The owners of Bristol Port donated £25,000 to Boris Johnson’s leadership campaign only six weeks before he backed a tax-cutting incentive that could massively boost the port’s profits.
Mr Johnson on Friday endorsed a report calling for Singapore-style tax-free trade zones at ports across the country, with Bristol mentioned as one of those that could benefit should a post-Brexit pilot scheme prove successful.
The ex-mayor of London said he was “firing the starting gun on free ports for Britain”.
The concept would be easier to deliver once outside of Brussels customs union rules that demand European Union members apply the same import tariffs.
The creation of so-called “free ports” would allow the city’s port to operate outside of the UK’s customs regime, meaning taxes on imports would not apply, allowing port chiefs to save vast amounts in taxes, given the majority of trade into the ports comes from goods arriving into the city.
Free ports can also offer other tax breaks, including waiving business rates and giving companies in the free zones five to 10 years holidays from paying national insurance contributions for employees.
In the report highlighted by the Tory leadership frontrunner, it claimed there could be at least six free ports established across the UK after Brexit, including in Bristol.
(Image: Ian Forsyth/Getty Images)
It said “an aeronautics cluster at Bristol port, exploiting existing linkages across the Midlands” could be set-up, along with similar facilities in the Tees Valley, Liverpool, Hull, Grimsby and Belfast, in a bid to make Britain an attractive trade proposition after leaving the European Union.
The feasibility report – commissioned by Ben Houchen, Conservative mayor of Teesside – said free ports across the country could create 70,500 extra jobs and provide a £4.2bn contribution to GDP after 25 years.
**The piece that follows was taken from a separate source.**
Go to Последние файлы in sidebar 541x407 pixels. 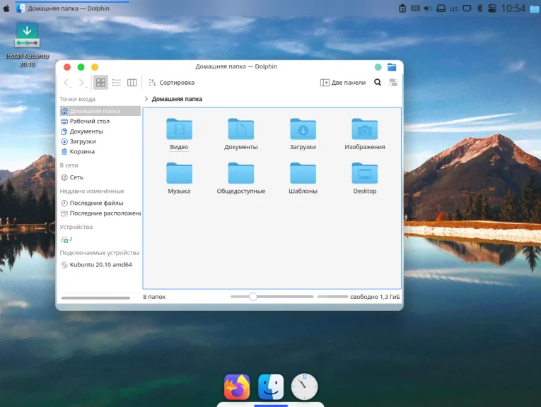95,203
The endorsement of the idea, which is popular among free-market Tories, comes only six weeks after Mr Johnson’s campaign to be prime minister received a £25,000 donation from the Bristol Port Company.
The former foreign secretary accepted the five-figure payment from First Corporate Shipping, which trades as the Bristol Port Company, on 22 May, according to BuzzFeed News .
Mr Johnson’s team denies any wrong doing.
A spokesman said: “The donation was transparently declared – there was nothing untoward.”
First Corporate Shipping also donated £25,000 to Jeremy Hunt’s leadership campaign.
The former health secretary has opened the door to looking at expanding the role of free trade zones in Britain but has been less effusive than his rival.
(Image: Neil Edbrooke)
One of Mr Hunt’s key allies, Dr Liam Fox, Trade Secretary and MP for North Somerset, is known to privately be supportive of free ports. He is also a close friend of senior figures at Bristol Port, parts of which are in his constituency.
The Bristol Port Company was formed in 1991 when businessmen Terence Mordaunt and David Ord bought the Port of Bristol from Bristol City Council.
It has talked regularly about the opportunities it sees with Brexit, especially with the chance to trade more with America.
Bristol Port’s trade is 66 per cent non-EU and is mainly an importing facility. The port does not handle food for human consumption or deal with roll-off, roll-on traffic like Dover.
It employs 550 people directly, there are nearly 9,000 people working at the site and nearly 20,000 jobs across the UK depend on the port.
A spokesman for the port said in January that the company did not see leaving the EU as a “threat”.
(Image: Leon Neal/Getty Images)
“We expect activity levels to increase in the years ahead – whatever the final Brexit outcome. Bristol Port sees Brexit as an opportunity not a threat,” said the company spokesman.
“The one thing that Brexit cannot change is our geography and we strongly believe our west coast gateway will enable us to thrive and flourish in the post-Brexit trading climate.
Mr Johnson, who is currently on a tour around the UK meeting Tory members in tandem with his rival Jeremy Hunt, has confirmed he will look to give the green light to free port pilot projects after October 31 to determine whether they are worth pursuing. Teesside is currently in pole position to be offered the pilot.
Endorsing the proposals, Mr Johnson said: “I welcome this well-written report”. He added: “Taking advantage of the opportunities afforded by leaving the EU on 31 October to introduce free ports is an excellent way to boost businesses and trade.”
A government led by Mr Johnson would “consider specific candidate sites,” his campaign team said.
The Bristol Port Company has been approached for comment.